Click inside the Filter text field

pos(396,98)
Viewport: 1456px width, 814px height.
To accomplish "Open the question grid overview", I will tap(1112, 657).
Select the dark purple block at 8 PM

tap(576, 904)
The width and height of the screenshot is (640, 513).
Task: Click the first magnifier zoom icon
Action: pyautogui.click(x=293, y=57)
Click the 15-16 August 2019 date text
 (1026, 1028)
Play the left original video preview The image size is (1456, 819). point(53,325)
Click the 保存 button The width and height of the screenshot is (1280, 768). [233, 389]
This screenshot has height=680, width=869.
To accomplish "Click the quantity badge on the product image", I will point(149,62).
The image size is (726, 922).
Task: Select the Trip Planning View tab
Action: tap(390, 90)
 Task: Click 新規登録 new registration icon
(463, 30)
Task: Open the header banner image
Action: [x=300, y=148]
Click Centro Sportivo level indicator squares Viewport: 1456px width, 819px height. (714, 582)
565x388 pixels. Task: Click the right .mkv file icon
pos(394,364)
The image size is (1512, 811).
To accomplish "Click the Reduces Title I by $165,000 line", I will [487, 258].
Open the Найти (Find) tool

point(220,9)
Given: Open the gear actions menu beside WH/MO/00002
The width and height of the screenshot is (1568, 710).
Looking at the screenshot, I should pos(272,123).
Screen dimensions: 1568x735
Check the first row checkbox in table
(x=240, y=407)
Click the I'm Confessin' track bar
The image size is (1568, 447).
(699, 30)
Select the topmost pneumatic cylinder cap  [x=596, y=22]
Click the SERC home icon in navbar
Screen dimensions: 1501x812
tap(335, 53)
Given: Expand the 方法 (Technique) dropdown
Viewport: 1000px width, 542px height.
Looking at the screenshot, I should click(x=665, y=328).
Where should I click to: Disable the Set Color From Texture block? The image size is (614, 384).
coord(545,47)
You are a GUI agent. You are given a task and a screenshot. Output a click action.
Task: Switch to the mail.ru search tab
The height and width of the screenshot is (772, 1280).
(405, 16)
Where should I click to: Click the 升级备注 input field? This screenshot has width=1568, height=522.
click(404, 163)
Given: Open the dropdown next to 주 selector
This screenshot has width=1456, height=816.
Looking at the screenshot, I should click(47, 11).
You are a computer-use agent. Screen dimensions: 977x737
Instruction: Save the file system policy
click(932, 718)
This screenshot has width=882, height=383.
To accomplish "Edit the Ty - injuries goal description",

────────

WHAT IS BEING ASKED: This exercise calls for an exact reproduction of the material.

REPLY:
Click inside the Filter text field

pos(396,98)
Viewport: 1456px width, 814px height.
To accomplish "Open the question grid overview", I will tap(1112, 657).
Select the dark purple block at 8 PM

tap(576, 904)
The width and height of the screenshot is (640, 513).
Task: Click the first magnifier zoom icon
Action: pyautogui.click(x=293, y=57)
Click the 15-16 August 2019 date text
 (1026, 1028)
Play the left original video preview The image size is (1456, 819). point(53,325)
Click the 保存 button The width and height of the screenshot is (1280, 768). [233, 389]
This screenshot has height=680, width=869.
To accomplish "Click the quantity badge on the product image", I will point(149,62).
The image size is (726, 922).
Task: Select the Trip Planning View tab
Action: tap(390, 90)
 Task: Click 新規登録 new registration icon
(463, 30)
Task: Open the header banner image
Action: [x=300, y=148]
Click Centro Sportivo level indicator squares Viewport: 1456px width, 819px height. (714, 582)
565x388 pixels. Task: Click the right .mkv file icon
pos(394,364)
The image size is (1512, 811).
To accomplish "Click the Reduces Title I by $165,000 line", I will [487, 258].
Open the Найти (Find) tool

point(220,9)
Given: Open the gear actions menu beside WH/MO/00002
The width and height of the screenshot is (1568, 710).
Looking at the screenshot, I should pos(272,123).
Screen dimensions: 1568x735
Check the first row checkbox in table
(x=240, y=407)
Click the I'm Confessin' track bar
The image size is (1568, 447).
(699, 30)
Select the topmost pneumatic cylinder cap  [x=596, y=22]
Click the SERC home icon in navbar
Screen dimensions: 1501x812
tap(335, 53)
Given: Expand the 方法 (Technique) dropdown
Viewport: 1000px width, 542px height.
Looking at the screenshot, I should click(x=665, y=328).
Where should I click to: Disable the Set Color From Texture block? The image size is (614, 384).
coord(545,47)
You are a GUI agent. You are given a task and a screenshot. Output a click action.
Task: Switch to the mail.ru search tab
The height and width of the screenshot is (772, 1280).
(405, 16)
Where should I click to: Click the 升级备注 input field? This screenshot has width=1568, height=522.
click(404, 163)
Given: Open the dropdown next to 주 selector
This screenshot has width=1456, height=816.
Looking at the screenshot, I should click(47, 11).
You are a computer-use agent. Screen dimensions: 977x737
Instruction: Save the file system policy
click(932, 718)
This screenshot has width=882, height=383.
To accomplish "Edit the Ty - injuries goal description",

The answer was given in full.